#### Task directions
Write the next part of the essay below about the Toronto Raptors' 2014 playoff return, starting right after its last sentence about fans gathering outside the ACC.

#### Study text
--- START ---

Old Man River

By James Gleason (@Gleasonavenue)

It was a mid warm spring in 2014, the NBA season was over and for the first time since 2007 the Toronto Raptors were in the NBA Playoffs. It was a year of surprise and promise, Kyle Lowry was becoming the leader and heart of the Raptors we all know now and Demar Derozan was just starting to show that he can be the guy for Toronto when they needed him. Everything was going the Raptors way,  and so I made my way to Maple Leaf Square, full of excitement and really not knowing what would happen. These Raptors have never been in the post-season, these Raps were not around when guys like Richard Jefferson and Dwight Howard were making it look like summer league against the Raps. That was a rough and uneasy time, because that team was suppose to be pretty good. A team with just getting really good Chris Bosh, tag teamed with suppose to be monster Jermaine O’neal was looked to be a dangerous team that choked when it got tough. So when they got almost swept by the Magic and a  monster of a man Dwight Howard, it turned into years of futility and uneasiness. Chris Bosh eventually left town in 2010-2011, Jermaine O’neal eventually led down the old player trying to keep his career afloat road, playing for teams like Miami, Pheonix, and eventually Boston where he would retire. It felt like a century when the Raptors returned in 2014, so you can see the buzz around the city and you can see that as much as the leafs took control of the Square then, as soon as the Raptors gave us a promising product on the floor, the rabid fan-base people know now started to appear. The Raptors first playoff appearance in 6 years deserved a family of fans to watch outside the ACC to support this new yet recognizable feeling.

--- END ---

#### Entries drawn from a collection
--- START ---

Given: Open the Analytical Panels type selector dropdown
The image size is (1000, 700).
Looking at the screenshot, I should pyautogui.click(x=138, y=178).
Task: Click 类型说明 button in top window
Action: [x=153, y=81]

--- END ---

#### Response area
I had no real feeling heading down to the Square to watch game 1. I talked with people and met with people, eventually beginning a short lived friendship while we suffer and laugh through 48 minutes of action. But what we saw was a clinic by the Nets that saw them take game 1 in convincing and sad fashion.  Like many fans heading into the ACC concourse as they head to Union Station, I was mad and frustrated but not because of the Raptors play, although that was also a major problem for them. It was because of number six on the nets, hitting post up floaters and off screen mid range jumpers like they were nothing. A vet of 10 plus years that has made his name notably in Atlanta, was making mince meat out of the Raptors and exposing both their youth, and unpreparedness. Joe Johnson was that player and the offensive driving factor for the Nets, as the Arkansas alum built a reputation as Iso Joe. He would make a living on isolations and mismatches, able to hit jumpers over top of guys or simply back them down till he can just simply lift the ball and score. Joe Johnson made it look easy on the Raptors and the Nets moved on and the Square was once again, empty and hopeless.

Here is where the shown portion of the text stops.